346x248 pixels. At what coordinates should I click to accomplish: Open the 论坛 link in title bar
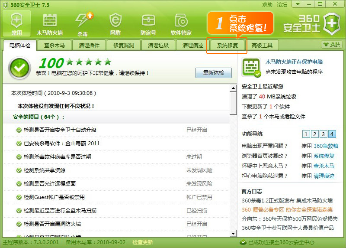pos(282,5)
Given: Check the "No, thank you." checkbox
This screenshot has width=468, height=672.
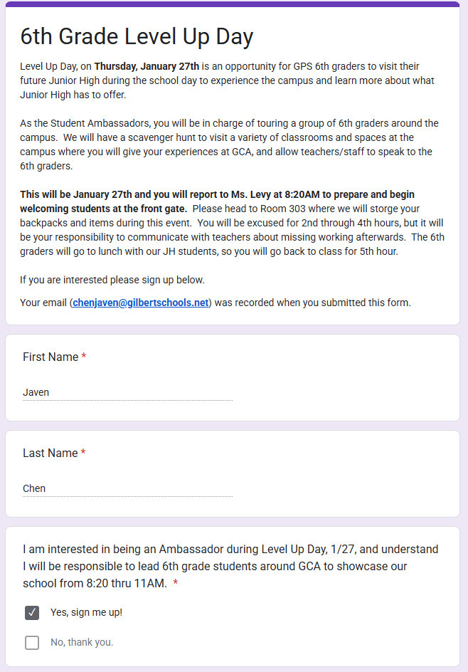Looking at the screenshot, I should click(32, 643).
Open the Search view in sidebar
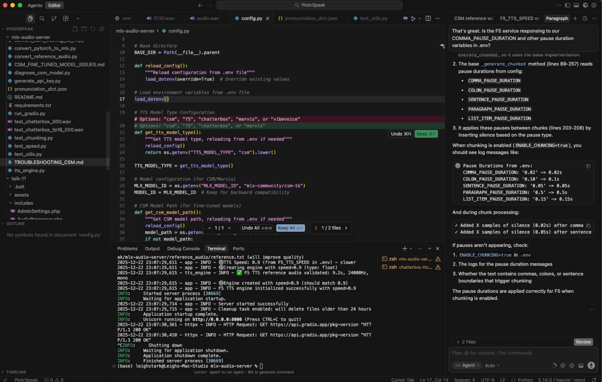This screenshot has width=602, height=382. click(42, 18)
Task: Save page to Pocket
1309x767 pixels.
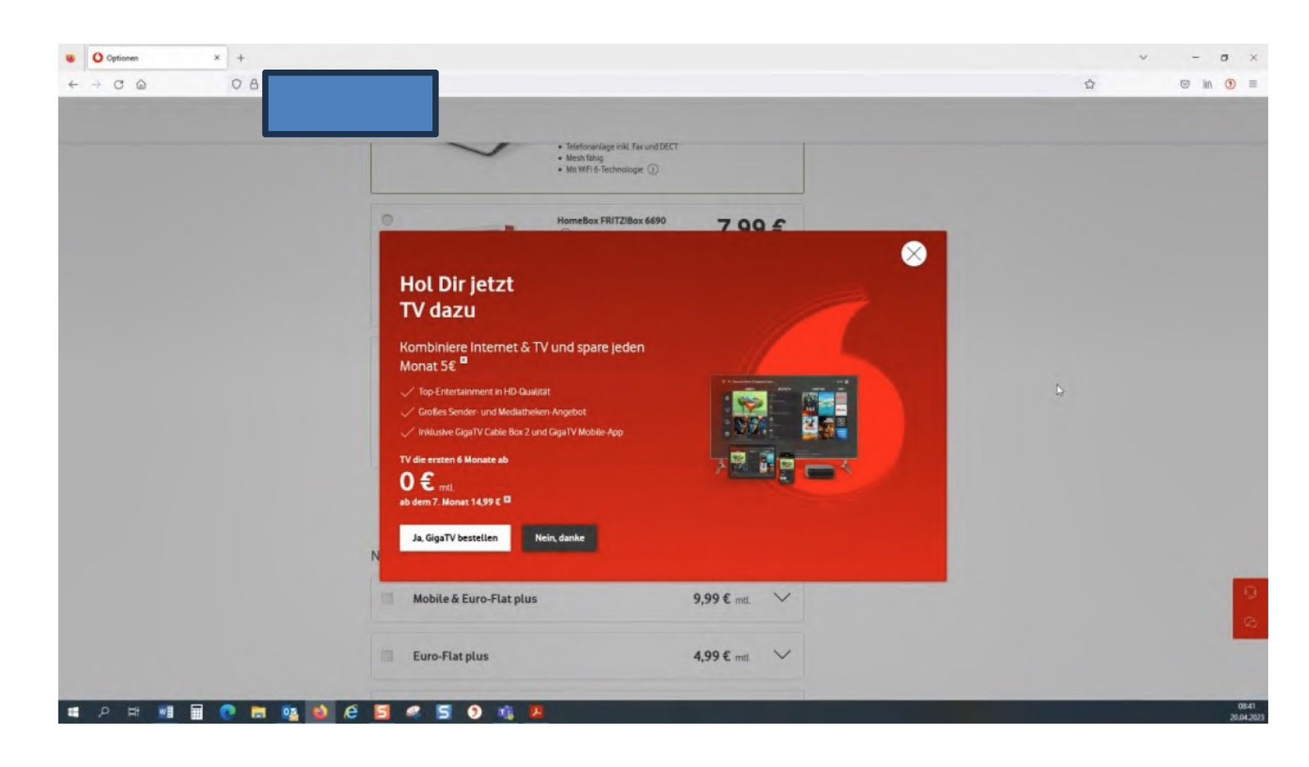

═══

### WHAT IS EXPECTED
Pictures stay out; reproduce exactly the lines from the one containing "Given: Check the" through the end of the data.

### WRITTEN SOLUTION
Given: Check the "No, thank you." checkbox
This screenshot has width=468, height=672.
Looking at the screenshot, I should click(32, 643).
Open the Search view in sidebar
This screenshot has width=602, height=382. click(42, 18)
Task: Save page to Pocket
1309x767 pixels.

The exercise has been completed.